Assigned task
The output should be the line containing "This screenshot has height=969, width=1304." and every later line of the records, exactly as written, and nothing else.

------ Records for processing

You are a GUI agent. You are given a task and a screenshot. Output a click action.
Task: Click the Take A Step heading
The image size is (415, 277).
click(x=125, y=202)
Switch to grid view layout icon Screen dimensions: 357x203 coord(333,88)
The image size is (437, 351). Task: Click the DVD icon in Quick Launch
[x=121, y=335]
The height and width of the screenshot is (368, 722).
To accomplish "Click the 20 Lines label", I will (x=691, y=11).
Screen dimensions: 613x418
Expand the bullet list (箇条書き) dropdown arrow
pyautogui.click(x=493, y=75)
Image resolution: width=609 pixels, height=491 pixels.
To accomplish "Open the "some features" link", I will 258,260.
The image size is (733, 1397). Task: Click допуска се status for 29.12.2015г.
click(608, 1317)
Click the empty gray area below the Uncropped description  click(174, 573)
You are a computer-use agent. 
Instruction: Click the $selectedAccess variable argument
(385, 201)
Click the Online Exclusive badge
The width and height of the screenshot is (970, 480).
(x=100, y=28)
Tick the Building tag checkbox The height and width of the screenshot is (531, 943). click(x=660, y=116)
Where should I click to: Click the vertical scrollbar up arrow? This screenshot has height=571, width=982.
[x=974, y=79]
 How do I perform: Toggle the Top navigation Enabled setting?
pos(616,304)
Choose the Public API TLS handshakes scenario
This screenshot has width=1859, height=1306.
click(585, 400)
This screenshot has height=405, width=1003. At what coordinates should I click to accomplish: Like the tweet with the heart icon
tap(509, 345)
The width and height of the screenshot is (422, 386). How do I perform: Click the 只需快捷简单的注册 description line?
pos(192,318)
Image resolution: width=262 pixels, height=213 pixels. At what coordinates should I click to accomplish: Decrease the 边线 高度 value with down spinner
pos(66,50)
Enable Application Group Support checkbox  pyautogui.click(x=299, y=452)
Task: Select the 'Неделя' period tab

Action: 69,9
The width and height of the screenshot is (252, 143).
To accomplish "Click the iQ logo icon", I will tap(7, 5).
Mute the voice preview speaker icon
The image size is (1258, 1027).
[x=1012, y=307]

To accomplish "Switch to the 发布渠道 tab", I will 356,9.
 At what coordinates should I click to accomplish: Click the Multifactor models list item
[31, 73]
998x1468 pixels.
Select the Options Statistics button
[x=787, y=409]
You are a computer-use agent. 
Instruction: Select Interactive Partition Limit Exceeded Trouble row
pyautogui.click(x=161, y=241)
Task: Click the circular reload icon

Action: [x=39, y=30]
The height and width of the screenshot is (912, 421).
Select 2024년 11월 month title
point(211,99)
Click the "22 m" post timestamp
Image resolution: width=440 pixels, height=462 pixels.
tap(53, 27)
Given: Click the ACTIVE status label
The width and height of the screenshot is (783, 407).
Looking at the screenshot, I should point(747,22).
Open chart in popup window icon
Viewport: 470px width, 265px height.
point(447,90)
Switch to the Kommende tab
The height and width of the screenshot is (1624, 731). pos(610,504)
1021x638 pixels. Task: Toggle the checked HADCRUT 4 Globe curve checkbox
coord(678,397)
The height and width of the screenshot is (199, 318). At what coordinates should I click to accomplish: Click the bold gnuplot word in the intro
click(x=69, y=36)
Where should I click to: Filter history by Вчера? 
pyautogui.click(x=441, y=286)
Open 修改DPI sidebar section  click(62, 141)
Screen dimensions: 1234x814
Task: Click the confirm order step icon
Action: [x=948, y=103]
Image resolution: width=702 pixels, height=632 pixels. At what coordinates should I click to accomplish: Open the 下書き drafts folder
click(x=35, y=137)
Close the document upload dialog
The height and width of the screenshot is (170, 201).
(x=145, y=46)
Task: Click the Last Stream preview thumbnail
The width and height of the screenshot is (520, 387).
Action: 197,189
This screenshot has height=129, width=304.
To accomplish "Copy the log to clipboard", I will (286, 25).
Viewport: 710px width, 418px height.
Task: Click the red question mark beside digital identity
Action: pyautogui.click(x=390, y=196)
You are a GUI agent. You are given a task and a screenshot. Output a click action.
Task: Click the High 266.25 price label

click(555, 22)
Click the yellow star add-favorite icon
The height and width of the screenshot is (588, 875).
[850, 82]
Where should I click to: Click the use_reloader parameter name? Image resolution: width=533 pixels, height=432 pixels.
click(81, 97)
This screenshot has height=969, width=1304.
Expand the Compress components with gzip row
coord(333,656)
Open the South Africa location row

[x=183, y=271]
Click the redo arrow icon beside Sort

------------

Answer box
This screenshot has height=969, width=1304.
Expand the Compress components with gzip row
coord(333,656)
Open the South Africa location row

[x=183, y=271]
Click the redo arrow icon beside Sort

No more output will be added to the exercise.